---
name: jpube-review-process
description: Use when you need to understand or plan around the Journal of Public Economics (JPubE / JPubEc) editorial process — single anonymized review with a minimum of two reviewers, the Editorial Manager workflow, the Friedman–Kopczuk editorial leadership, SSRN preprint option, and the one-appeal policy. Explains the process; for the final file check use jpube-submission.
---

# Review Process (jpube-review-process)

## When to trigger

- You want to know what happens after you press submit at JPubE
- You are deciding whether to post an SSRN preprint at submission
- You need to plan timelines and expectations around the review model
- A decision arrived and you are weighing whether to appeal

## How JPubE review works (verified facts)

- **Single anonymized review.** Reviewers' identities are hidden from authors, but **authors' identities are known to reviewers and editors**. This is *not* double-anonymized — do not strip your name from the manuscript expecting blind review; write knowing referees see who you are. (Contrast: some venues use double-anonymized review.)
- **Minimum of two reviewers.** Suitable submissions are typically sent to at least two reviewers; expect substantive, specialist public-finance reports.
- **Editorial leadership.** The journal is run by **Co-Editors-in-Chief John N. Friedman (Brown)** and **Wojciech Kopczuk (Columbia)**, supported by an editorial board (full current board 待核实). A handling editor manages your manuscript and synthesizes the reports into the decision.
- **Editorial Manager workflow.** Submission and all correspondence run through Elsevier's **Editorial Manager** system; decisions (desk reject / reject / major or minor revision / accept) and revision uploads happen there.
- **SSRN preprint option.** At submission you may opt to have the manuscript posted publicly on **SSRN** after initial quality checks; this choice has **no effect on the editorial process or outcome**, so it is a free dissemination option, not a strategic lever.
- **Generative-AI disclosure** is required at submission and is part of the editorial-integrity screen.

## Appeals (verified)

- Formal **appeals are permitted** under Elsevier's Appeal Policy, but **only one appeal per submission** is considered.
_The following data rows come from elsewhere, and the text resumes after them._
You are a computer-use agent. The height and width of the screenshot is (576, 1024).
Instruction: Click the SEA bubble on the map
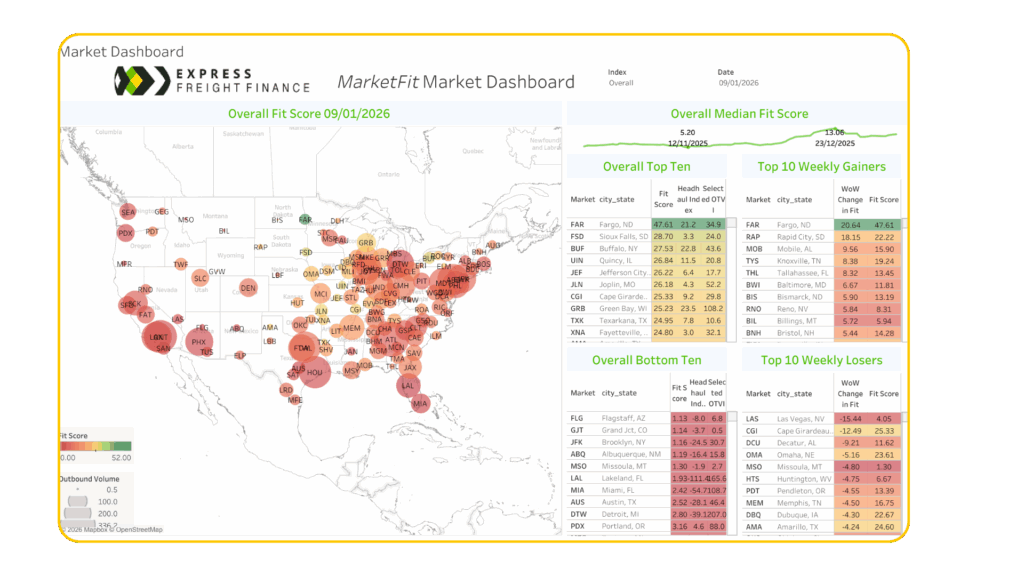coord(128,212)
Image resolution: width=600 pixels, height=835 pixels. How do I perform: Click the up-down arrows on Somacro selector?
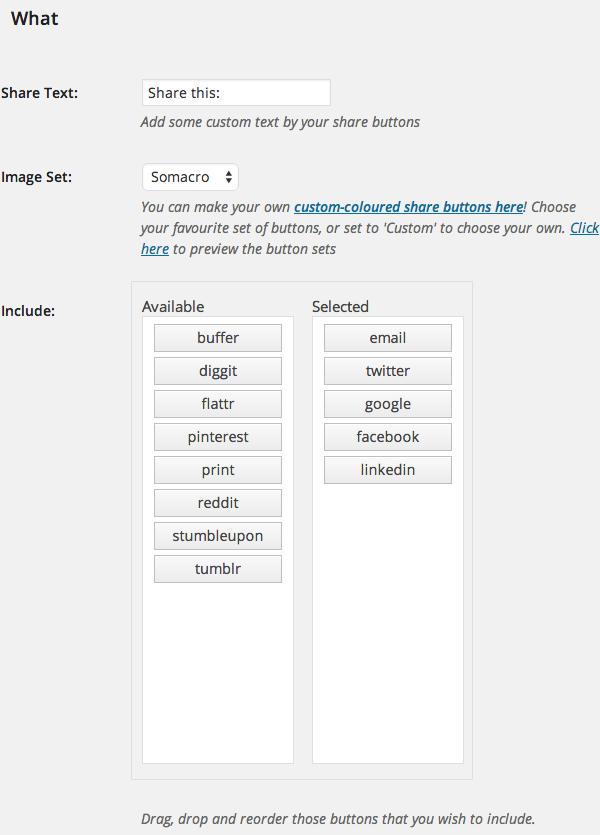(x=228, y=177)
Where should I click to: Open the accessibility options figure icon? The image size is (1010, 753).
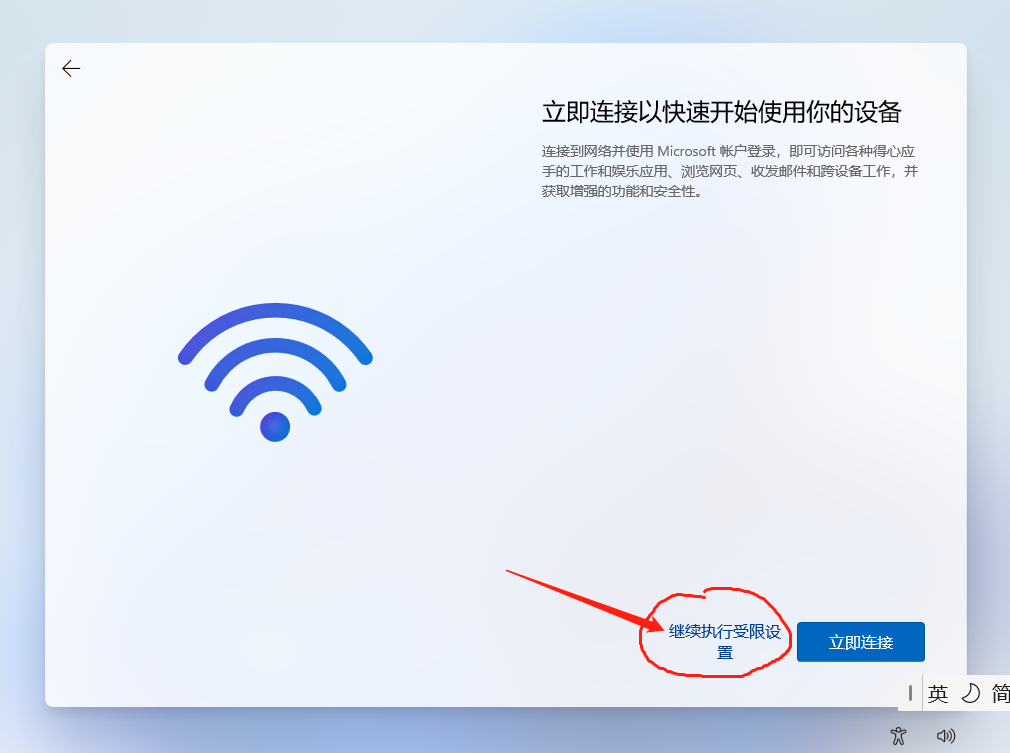coord(898,735)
Treat the appeal as a scarce, one-shot instrument: use it only for a clear factual or procedural error in the handling of the paper, with a calm, evidence-based case — not to relitigate taste. (See `jpube-rebuttal` for crafting the substance.)

## Planning implications

- Write for **named, specialist referees** who can see your identity — frame contribution and self-citations accordingly.
- Do not over-invest in anonymization; invest in a transparent design two specialist reviewers can endorse.
- Decide the SSRN option deliberately (visibility vs. preferring to wait), knowing it does not change your odds.

## Checklist

- [ ] Manuscript written for single-anonymized (identity-visible) specialist review
- [ ] Expect ≥ 2 reviewers; address the obvious public-finance objections pre-emptively
- [ ] Editorial Manager account and metadata ready
- [ ] SSRN preprint decision made deliberately
- [ ] AI-use disclosure prepared
- [ ] Appeal reserved for a clear error, used at most once

## Anti-patterns

- Stripping author identity expecting double-blind review (JPubE is single anonymized)
- Treating the SSRN option as if it improved acceptance odds
- Burning the single appeal on a taste disagreement instead of a factual/procedural error
- Ignoring AI disclosure requirements during submission

## Decision pathways after submit

What lands in your inbox, and what each outcome implies for a public-finance paper.
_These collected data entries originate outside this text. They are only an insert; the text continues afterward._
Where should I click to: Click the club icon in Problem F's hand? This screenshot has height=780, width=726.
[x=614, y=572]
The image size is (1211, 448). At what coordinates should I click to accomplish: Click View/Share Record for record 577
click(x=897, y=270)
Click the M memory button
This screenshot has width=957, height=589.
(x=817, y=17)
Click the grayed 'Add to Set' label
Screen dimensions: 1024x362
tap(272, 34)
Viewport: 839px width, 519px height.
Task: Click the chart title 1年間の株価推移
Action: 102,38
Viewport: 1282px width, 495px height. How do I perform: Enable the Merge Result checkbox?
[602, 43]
| Outcome | What it means | Your move |
|---------|---------------|-----------|
| Desk reject | Editor judged fit/contribution below bar before review | Re-route (jpube-topic-selection) or strengthen welfare framing |
| Reject after review | Specialists found a design or welfare gap | Appeal only on a clear error; else resubmit elsewhere |
| Major revision | Contribution viable; identification/welfare needs work | Route fundamentals to identification/data skills, then rebuttal |
| Minor revision | Close; clarifications and exhibits | Tighten, document, return promptly |
| Accept | — | Confirm data-availability and final source files |

## Worked vignette: deciding whether to appeal (illustrative)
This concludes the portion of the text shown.